Bijan
Bijan

Reputation: 8594

Remove 'disabled' property from Form and re-enable

I have a form with some inputs and some of those inputs are disabled. Because they are disabled, they won't submit the data that is contained in them. So I use the following jQuery code to remove the disabled property on submit.

jQuery(function ($) {        
    $('form').bind('submit', function () {
        $(this).find(':input').prop('disabled', false);
    });
});

When user clicks the submit button, the disabled property is removed, the data in those fields are sent, and a file is downloaded (I use headers so user is on same page). However, because the disabled property is now removed, the user can modify those fields and resubmit the form with their own data, which I do not want.
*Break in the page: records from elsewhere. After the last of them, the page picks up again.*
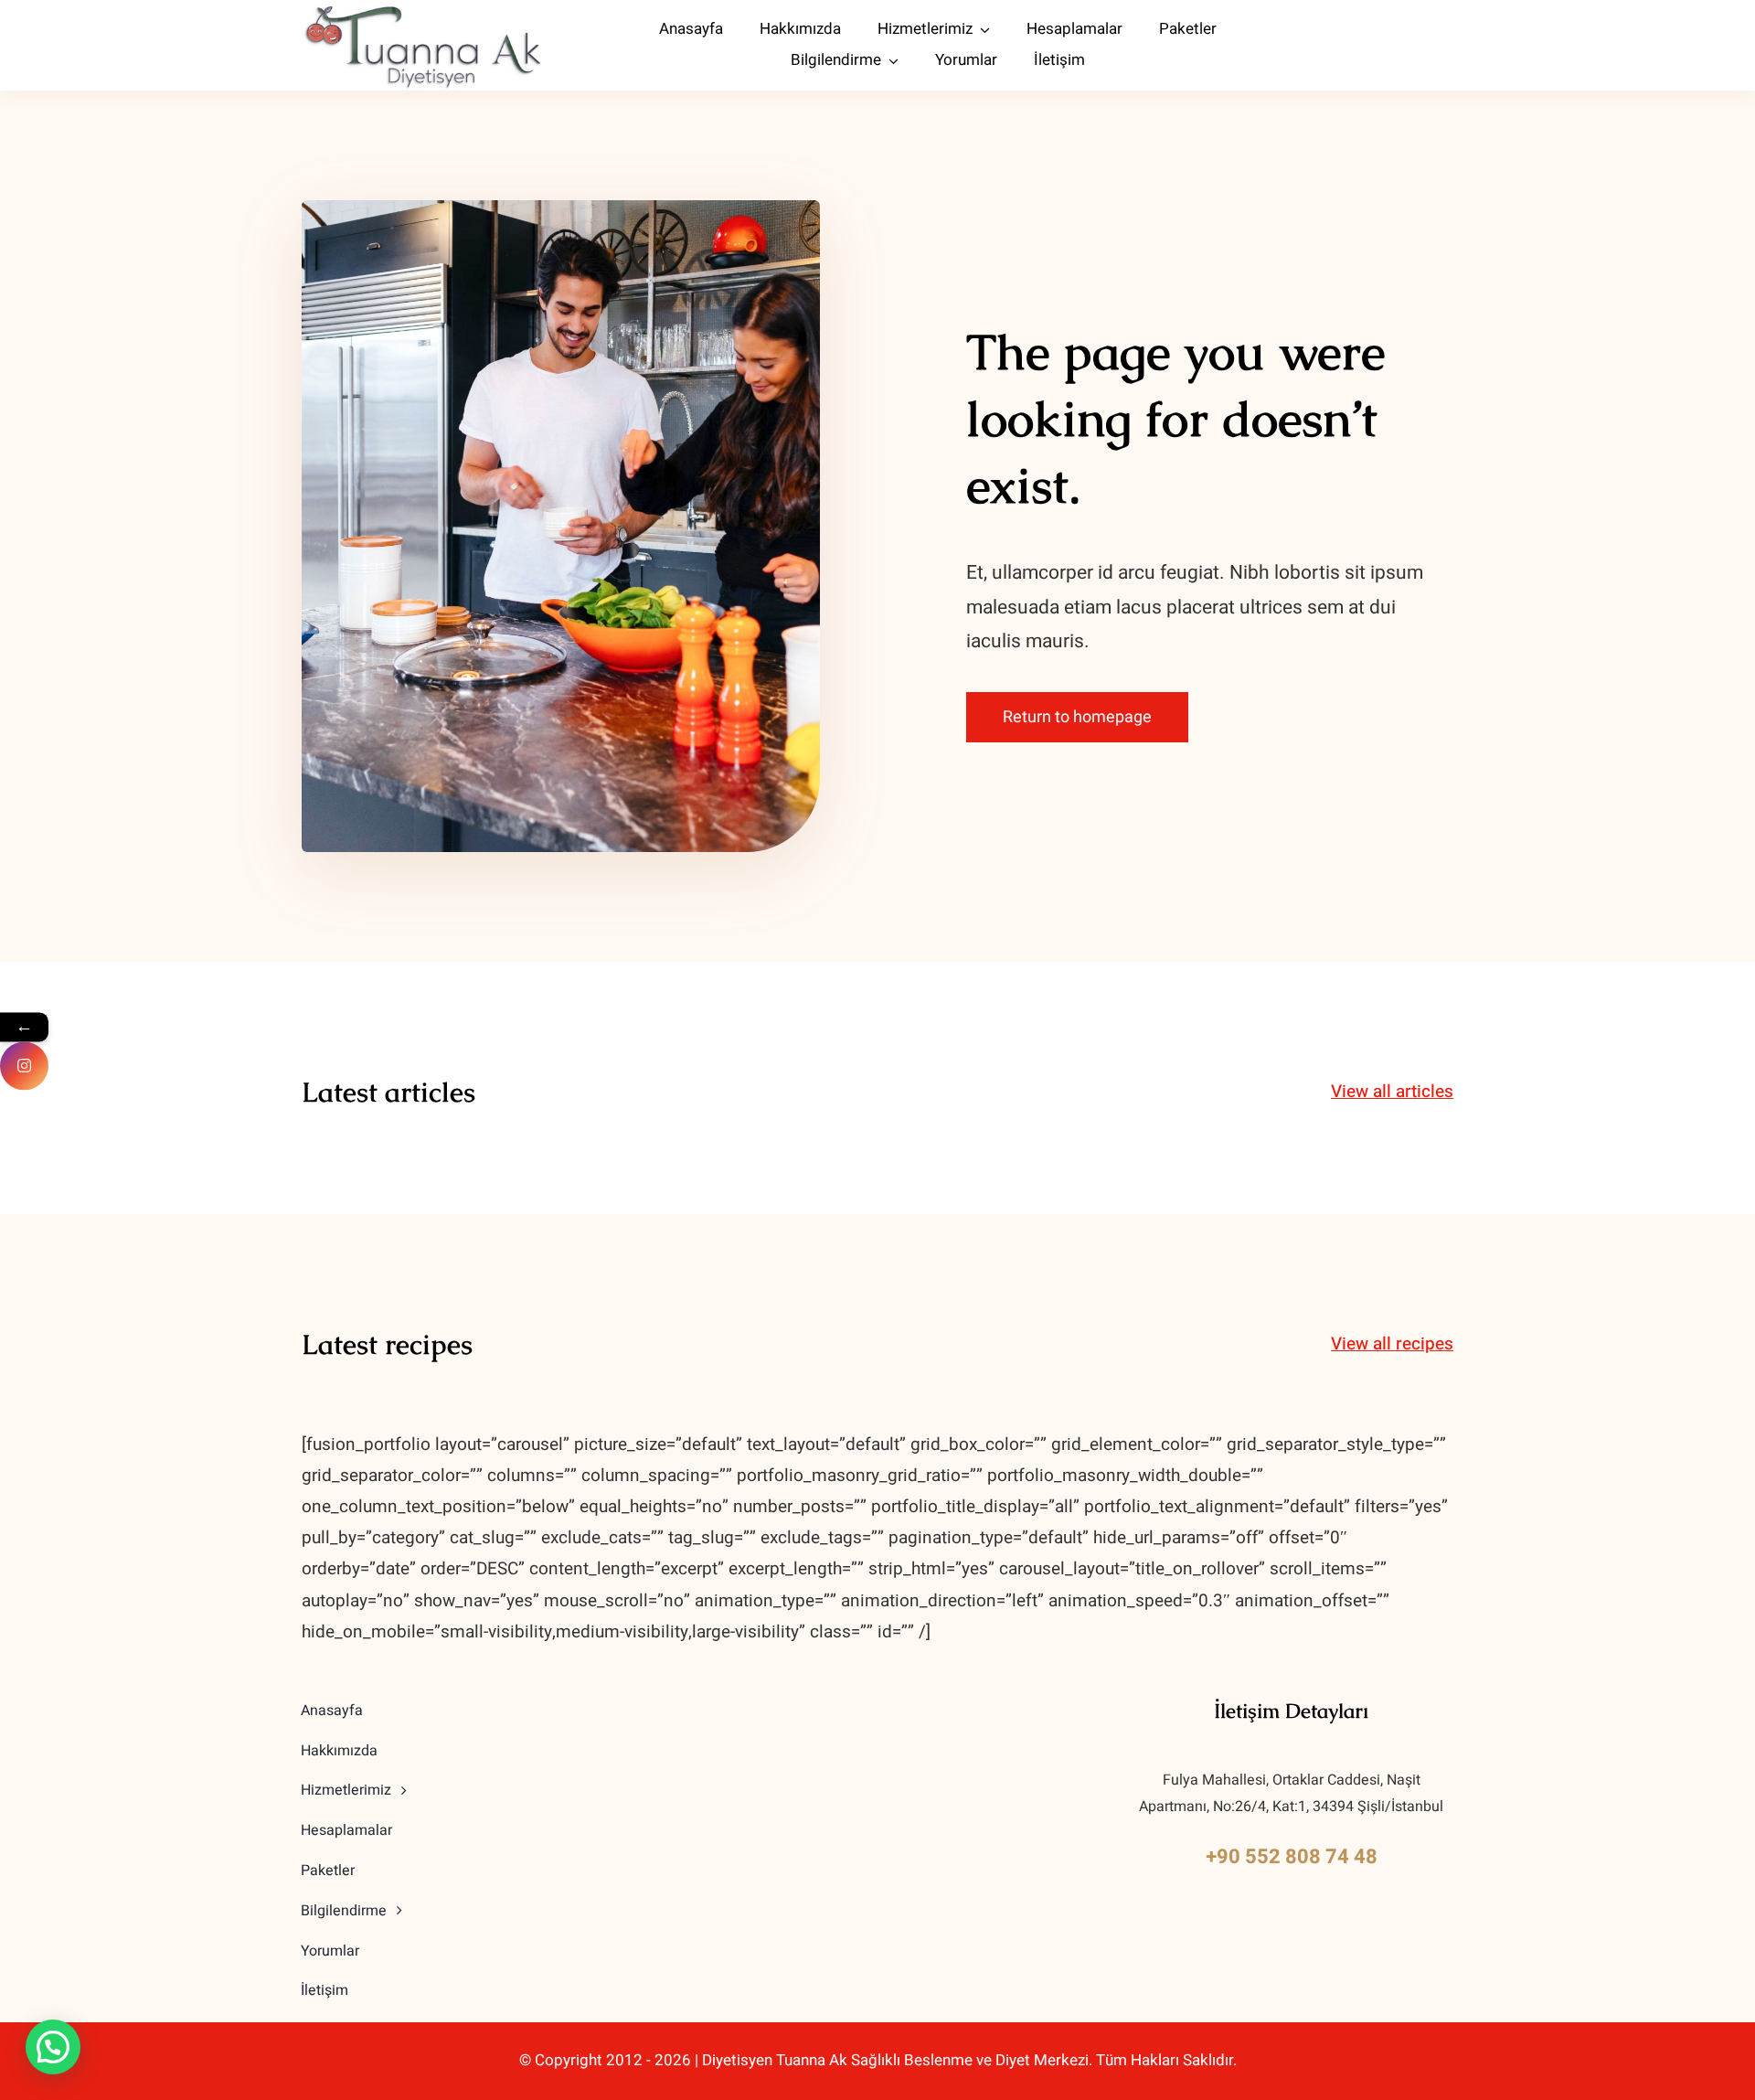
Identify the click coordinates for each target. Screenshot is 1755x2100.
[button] (53, 2047)
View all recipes (1392, 1344)
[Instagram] (24, 1065)
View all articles (1392, 1091)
My question is, how can I modify my code to re-disable those certain fields once the form is submitted.

Upvotes: 1

Views: 1437

Answers (3)

jayms
jayms

Reputation: 4018

To directly answer your question: You could re-disable your buttons in a callback-function if you submit your form with an asynchronous xmlhttprequest.

However, I think the easiest solution is to add the data yet another time as type="hidden" like this:

<input type="text" value="samedata" disabled>
<input type="hidden" name="actualnamedfield" value="samedata">

Only the first one is visible and only the second one gets submitted.

Upvotes: 0

Bijan
Bijan

Reputation: 8594

I found a workaround.

Instead of setting each input as disabled, I set them as readonly but to make it have the same styling as a disabled field, I added the following CSS

input:read-only {
    background-color: #EBEBE4;
    color: #545454;
    border-style: hidden;
    padding: 3px;
}

jsFiddle to show a sample of the difference between the two

Upvotes: 0

ngasull
ngasull

Reputation: 4216

You're probably looking for readonly rather than disabled (and without jQuery):

<input type="text" name="readOnlyValue" value="666" readonly="readonly" />

This topic has been asked differently and answered in details here. In short:

  • disabled prevents focus and prevents from sending the data
  • readonly allows the focus but prevents modifying and lets the data be sent

Be careful though as the user is easily able to change the input's value by hacking the page. So you should be ready to handle malicious users on the server side.